A segunda bateria de testes serviu para avaliar se a vacina poderia causar danos ao tecido nervoso dos camundongos recém-nascidos. Novamente, dois grupos de animais receberam a vacina e o vírus selvagem - mas, desta vez, a inoculação foi feita diretamente no cérebro. Todos os roedores que receberam a injeção com a vacina sobreviveram. Já entre os que receberam a injeção com o vírus selvagem, 25% morreram.
Segundo Vasconcelos, também foram usados camundongos geneticamente modificados para morrerem quando são infectados com o vírus selvagem. Os cientistas inocularam o vírus nesses animais, e todos morreram.
– Um grupo de camundongos vacinados, porém, recebeu 30 dias após a imunização a mesma dose do vírus selvagem que havia sido letal para os animais não vacinados. Nenhum deles morreu, porque já tinham anticorpos. Mostramos que a vacina é inócua e que os animais, além de não morrerem, produziram anticorpos e não tiveram sintomas – explicou Vasconcelos.
Mosquitos
Na última série de testes, os cientistas fizeram dois experimentos para investigar se o vírus atenuado da vacina é capaz de infectar o mosquito Aedes aegypti, que é o principal transmissor da zika.
Um grupo de animais foi inoculado com o vírus selvagem, e outro com a vacina. Depois eles foram expostos separadamente aos mosquitos, para que eles se alimentassem do sangue. O experimento simulou, portanto, a via natural de infecção.
– Nenhum dos mosquitos que se alimentaram do sangue com a vacina desenvolveu infecção.
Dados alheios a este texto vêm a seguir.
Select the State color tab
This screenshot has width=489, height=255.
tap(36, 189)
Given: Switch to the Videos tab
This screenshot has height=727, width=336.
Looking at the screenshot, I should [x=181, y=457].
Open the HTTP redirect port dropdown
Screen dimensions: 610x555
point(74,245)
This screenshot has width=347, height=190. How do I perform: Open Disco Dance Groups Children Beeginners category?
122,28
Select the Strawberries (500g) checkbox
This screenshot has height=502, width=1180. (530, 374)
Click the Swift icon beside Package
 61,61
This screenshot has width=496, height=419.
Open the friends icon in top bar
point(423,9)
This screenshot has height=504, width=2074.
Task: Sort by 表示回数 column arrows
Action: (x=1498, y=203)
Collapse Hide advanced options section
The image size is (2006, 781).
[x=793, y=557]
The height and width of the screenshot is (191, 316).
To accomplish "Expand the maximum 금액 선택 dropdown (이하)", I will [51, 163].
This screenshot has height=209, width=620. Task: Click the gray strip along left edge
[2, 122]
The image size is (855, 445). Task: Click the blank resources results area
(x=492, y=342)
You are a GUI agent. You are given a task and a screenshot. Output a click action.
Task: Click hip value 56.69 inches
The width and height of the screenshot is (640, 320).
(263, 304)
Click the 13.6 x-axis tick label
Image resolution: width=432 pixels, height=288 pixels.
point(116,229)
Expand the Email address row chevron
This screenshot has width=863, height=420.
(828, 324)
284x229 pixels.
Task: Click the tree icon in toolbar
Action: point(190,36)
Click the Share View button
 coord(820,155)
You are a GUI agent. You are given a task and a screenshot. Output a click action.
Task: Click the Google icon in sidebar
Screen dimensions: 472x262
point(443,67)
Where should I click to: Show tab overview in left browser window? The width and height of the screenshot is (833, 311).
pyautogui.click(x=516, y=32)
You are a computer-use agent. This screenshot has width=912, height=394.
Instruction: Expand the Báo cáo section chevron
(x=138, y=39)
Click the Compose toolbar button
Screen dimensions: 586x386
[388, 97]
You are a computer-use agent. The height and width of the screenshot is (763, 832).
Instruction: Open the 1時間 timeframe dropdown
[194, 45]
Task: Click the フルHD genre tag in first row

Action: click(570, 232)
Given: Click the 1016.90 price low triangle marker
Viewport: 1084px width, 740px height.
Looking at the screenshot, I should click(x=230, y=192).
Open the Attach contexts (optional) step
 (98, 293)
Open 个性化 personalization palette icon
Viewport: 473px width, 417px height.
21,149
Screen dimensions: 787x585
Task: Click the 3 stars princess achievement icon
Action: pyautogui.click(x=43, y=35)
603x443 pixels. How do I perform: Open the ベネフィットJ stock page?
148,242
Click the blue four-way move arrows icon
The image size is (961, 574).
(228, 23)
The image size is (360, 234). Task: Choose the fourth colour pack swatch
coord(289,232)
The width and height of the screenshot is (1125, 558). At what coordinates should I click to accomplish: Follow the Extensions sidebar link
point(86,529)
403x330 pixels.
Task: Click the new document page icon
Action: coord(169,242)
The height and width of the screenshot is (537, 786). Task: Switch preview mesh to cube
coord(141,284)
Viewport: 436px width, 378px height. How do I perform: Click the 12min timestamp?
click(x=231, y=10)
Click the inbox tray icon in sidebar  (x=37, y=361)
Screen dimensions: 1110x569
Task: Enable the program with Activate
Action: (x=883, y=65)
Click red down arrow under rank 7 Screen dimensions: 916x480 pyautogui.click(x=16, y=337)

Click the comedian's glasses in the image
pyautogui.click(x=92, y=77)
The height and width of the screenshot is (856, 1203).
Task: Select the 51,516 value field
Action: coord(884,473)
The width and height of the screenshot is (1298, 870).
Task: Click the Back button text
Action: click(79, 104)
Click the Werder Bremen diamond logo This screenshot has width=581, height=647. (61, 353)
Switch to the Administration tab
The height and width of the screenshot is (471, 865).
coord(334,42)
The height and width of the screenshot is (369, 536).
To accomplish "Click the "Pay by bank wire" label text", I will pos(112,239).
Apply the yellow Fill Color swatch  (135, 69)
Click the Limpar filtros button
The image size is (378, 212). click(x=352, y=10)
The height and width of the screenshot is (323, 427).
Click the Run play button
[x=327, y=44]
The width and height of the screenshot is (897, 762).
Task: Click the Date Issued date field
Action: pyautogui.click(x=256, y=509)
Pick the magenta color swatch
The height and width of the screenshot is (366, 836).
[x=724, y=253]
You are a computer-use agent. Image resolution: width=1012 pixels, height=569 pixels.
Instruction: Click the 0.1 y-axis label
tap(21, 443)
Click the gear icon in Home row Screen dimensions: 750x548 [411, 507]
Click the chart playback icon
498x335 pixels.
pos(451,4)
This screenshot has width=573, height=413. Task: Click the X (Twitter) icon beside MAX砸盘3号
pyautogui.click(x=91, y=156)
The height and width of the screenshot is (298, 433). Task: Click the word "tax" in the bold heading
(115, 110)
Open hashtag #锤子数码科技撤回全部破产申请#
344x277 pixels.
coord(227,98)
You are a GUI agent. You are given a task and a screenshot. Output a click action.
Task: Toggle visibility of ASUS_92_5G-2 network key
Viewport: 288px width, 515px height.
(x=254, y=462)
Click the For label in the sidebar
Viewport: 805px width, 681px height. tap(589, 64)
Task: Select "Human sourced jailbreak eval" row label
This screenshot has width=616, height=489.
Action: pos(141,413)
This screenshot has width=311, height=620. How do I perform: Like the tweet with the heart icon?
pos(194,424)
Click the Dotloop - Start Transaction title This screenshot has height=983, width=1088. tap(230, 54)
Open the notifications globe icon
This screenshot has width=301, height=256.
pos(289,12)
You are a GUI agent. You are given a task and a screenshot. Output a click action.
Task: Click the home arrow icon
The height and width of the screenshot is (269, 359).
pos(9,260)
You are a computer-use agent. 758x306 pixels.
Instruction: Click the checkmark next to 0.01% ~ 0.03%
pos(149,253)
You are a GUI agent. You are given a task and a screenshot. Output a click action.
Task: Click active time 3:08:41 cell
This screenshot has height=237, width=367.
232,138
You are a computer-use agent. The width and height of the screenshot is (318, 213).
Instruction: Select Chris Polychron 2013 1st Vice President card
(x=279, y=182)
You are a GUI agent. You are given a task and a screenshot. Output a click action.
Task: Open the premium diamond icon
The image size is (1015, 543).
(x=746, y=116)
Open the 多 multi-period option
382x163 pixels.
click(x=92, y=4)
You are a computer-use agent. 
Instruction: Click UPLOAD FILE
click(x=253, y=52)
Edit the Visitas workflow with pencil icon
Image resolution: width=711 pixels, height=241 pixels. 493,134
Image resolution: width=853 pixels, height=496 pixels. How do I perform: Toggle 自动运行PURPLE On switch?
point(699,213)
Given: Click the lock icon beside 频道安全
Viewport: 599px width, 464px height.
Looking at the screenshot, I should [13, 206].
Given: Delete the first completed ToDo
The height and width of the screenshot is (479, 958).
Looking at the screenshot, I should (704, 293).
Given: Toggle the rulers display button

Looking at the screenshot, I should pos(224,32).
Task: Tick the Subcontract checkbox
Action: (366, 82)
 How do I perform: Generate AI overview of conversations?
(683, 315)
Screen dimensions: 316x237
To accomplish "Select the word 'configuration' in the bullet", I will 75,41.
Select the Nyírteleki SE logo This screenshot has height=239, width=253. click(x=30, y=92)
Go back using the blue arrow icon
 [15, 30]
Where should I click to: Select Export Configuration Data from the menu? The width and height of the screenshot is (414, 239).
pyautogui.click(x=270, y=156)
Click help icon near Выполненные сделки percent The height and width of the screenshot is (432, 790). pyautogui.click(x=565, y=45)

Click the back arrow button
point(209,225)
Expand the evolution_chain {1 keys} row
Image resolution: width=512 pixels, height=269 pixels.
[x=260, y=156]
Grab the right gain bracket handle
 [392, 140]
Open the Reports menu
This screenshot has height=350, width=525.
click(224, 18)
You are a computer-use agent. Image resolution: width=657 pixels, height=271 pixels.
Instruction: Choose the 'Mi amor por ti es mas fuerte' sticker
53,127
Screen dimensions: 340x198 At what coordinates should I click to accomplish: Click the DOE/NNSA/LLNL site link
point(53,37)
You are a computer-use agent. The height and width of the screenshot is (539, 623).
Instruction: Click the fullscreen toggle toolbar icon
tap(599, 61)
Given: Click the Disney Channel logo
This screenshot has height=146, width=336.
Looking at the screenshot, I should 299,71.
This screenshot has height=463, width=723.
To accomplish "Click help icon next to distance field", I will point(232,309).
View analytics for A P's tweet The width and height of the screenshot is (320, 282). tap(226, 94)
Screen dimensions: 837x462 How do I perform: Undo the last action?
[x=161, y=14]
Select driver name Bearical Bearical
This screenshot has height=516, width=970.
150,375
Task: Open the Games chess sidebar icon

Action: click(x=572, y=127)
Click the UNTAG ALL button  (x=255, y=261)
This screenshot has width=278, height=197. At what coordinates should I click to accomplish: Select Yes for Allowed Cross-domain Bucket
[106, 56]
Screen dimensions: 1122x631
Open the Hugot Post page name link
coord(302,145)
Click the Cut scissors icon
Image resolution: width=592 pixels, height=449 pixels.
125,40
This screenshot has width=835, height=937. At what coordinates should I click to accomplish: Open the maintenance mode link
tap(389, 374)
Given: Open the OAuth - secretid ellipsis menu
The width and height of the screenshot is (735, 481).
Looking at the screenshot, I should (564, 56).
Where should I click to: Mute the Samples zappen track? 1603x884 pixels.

Enquanto isso, mais da metade dos insetos que se alimentaram do sangue com o vírus selvagem ficaram infectados – relatou Vasconcelos.
No último experimento, os pesquisadores inocularam a vacina de vírus atenuado diretamente nos mosquitos. – Mesmo recebendo o vírus vacinal diretamente, nenhum dos mosquitos ficou infectado. Isso nos deu a certeza de que a vacina não infecta o Aedes aegypti com zika.